## BEGIN

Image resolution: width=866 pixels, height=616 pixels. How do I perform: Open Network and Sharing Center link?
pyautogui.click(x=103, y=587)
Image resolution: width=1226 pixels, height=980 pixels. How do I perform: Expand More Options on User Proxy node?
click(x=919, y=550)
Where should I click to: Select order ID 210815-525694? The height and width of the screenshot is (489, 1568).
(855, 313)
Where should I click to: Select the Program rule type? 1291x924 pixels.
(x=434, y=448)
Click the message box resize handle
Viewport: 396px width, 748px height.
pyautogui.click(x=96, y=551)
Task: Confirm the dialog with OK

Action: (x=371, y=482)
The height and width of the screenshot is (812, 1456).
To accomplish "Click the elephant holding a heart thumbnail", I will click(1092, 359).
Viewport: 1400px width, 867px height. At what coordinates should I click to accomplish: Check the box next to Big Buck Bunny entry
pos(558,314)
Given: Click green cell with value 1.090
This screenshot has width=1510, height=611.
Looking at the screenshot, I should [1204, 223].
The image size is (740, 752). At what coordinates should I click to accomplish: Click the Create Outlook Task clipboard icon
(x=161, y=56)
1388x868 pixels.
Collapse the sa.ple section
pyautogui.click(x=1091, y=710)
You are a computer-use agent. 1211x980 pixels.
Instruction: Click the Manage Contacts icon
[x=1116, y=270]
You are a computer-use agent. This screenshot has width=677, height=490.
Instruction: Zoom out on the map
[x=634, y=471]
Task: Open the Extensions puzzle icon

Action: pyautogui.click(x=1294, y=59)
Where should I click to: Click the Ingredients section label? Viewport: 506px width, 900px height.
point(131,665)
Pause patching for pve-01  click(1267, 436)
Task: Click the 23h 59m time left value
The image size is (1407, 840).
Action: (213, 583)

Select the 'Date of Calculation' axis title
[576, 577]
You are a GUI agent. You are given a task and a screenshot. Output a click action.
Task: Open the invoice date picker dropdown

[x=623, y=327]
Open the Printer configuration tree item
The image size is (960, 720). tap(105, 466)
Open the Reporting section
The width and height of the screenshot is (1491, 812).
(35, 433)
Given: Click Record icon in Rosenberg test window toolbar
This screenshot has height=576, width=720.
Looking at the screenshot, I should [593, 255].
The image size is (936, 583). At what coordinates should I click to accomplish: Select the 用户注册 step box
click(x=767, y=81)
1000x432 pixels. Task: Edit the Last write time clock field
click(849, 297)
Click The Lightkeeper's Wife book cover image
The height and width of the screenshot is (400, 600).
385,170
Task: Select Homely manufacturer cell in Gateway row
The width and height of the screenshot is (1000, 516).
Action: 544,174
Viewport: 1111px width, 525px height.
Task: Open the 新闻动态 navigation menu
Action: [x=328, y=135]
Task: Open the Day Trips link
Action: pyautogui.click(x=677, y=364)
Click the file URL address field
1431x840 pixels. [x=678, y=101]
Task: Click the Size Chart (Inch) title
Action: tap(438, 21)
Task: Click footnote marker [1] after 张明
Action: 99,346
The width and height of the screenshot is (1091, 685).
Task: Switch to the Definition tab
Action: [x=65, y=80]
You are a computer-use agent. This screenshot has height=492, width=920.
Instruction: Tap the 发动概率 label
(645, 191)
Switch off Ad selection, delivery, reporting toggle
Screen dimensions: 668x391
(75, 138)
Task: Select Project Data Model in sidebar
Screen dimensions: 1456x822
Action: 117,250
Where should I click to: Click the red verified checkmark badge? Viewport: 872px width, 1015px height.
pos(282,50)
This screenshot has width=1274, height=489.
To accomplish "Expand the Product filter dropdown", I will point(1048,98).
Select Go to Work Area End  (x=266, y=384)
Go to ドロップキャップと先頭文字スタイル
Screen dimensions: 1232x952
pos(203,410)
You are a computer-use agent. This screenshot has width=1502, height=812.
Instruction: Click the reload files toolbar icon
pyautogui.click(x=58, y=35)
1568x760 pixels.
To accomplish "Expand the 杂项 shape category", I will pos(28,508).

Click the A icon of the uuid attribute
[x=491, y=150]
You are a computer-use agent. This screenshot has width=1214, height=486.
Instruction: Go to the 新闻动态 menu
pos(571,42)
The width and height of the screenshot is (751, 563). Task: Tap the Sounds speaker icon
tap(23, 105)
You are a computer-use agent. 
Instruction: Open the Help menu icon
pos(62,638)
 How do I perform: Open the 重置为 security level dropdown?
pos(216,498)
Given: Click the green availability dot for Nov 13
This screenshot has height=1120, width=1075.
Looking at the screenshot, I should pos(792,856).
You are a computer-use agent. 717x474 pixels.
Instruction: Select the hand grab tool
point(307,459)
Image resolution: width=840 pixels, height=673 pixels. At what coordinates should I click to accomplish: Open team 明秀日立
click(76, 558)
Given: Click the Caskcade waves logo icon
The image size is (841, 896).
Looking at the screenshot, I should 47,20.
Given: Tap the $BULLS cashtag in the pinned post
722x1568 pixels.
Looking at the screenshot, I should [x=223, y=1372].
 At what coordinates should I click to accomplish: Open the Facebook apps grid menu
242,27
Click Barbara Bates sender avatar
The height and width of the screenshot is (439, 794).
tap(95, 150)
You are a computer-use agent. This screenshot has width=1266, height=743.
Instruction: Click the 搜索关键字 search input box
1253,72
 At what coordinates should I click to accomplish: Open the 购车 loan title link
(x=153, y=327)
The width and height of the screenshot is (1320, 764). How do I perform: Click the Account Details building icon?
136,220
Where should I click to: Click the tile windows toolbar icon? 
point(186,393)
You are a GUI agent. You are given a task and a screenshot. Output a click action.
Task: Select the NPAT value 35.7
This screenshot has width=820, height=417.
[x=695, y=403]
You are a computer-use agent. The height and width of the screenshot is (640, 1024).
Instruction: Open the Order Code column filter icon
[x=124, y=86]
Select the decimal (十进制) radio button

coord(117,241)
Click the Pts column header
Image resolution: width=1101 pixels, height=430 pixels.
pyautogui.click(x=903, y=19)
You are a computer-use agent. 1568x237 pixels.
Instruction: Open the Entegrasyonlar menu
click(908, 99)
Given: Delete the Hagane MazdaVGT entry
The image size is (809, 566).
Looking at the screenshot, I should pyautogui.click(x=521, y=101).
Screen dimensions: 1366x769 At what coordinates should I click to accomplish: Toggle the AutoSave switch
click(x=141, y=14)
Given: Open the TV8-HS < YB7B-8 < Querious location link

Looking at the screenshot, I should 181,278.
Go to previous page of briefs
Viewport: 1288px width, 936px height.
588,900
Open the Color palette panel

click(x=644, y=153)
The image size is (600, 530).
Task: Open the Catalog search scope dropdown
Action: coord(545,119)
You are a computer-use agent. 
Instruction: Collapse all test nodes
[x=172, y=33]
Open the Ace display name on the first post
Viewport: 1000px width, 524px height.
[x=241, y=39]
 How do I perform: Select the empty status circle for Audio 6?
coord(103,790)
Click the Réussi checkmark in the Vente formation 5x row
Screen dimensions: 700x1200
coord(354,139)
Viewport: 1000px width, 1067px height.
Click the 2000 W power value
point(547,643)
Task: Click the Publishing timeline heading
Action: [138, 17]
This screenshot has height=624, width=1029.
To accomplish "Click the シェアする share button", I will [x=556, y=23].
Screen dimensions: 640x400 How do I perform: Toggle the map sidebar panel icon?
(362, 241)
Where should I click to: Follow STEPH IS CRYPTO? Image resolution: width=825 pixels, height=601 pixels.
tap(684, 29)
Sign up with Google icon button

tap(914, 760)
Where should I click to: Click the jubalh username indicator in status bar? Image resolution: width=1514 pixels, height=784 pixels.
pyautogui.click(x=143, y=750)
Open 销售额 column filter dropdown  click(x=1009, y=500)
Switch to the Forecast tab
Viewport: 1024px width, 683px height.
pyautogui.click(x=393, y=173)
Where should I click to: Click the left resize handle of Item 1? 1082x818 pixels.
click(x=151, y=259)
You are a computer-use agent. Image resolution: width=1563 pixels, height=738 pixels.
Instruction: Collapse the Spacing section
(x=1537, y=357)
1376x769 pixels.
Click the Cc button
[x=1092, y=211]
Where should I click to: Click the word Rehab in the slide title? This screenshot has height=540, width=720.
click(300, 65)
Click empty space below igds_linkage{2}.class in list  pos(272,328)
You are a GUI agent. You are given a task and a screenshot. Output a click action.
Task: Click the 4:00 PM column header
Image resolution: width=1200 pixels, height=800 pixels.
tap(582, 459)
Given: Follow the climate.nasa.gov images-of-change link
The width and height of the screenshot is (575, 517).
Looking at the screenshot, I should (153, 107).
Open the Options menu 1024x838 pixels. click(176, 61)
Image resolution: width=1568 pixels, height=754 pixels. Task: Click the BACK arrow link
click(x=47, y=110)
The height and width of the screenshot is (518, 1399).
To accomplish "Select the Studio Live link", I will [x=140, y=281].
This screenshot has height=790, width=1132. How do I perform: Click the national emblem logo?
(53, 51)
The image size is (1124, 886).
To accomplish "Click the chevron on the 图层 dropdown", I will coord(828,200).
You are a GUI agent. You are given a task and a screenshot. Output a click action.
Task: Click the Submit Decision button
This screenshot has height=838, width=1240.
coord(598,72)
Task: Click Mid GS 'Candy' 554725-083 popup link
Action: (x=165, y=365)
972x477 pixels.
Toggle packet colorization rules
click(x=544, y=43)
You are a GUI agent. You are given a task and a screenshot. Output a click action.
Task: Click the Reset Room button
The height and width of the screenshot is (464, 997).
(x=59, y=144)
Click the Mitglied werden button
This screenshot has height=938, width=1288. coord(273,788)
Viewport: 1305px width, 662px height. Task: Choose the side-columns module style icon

## END

Render the part of the items above that opens with the line containing "Viewport: 1400px width, 867px" and closes with the line containing "pyautogui.click(x=1091, y=710)" as a JSON list of strings, one string per line, leaving out any blank lines.

-- THE ANSWER --
[
  "Viewport: 1400px width, 867px height. At what coordinates should I click to accomplish: Check the box next to Big Buck Bunny entry",
  "pos(558,314)",
  "Given: Click green cell with value 1.090",
  "This screenshot has width=1510, height=611.",
  "Looking at the screenshot, I should [1204, 223].",
  "The image size is (740, 752). At what coordinates should I click to accomplish: Click the Create Outlook Task clipboard icon",
  "(x=161, y=56)",
  "1388x868 pixels.",
  "Collapse the sa.ple section",
  "pyautogui.click(x=1091, y=710)"
]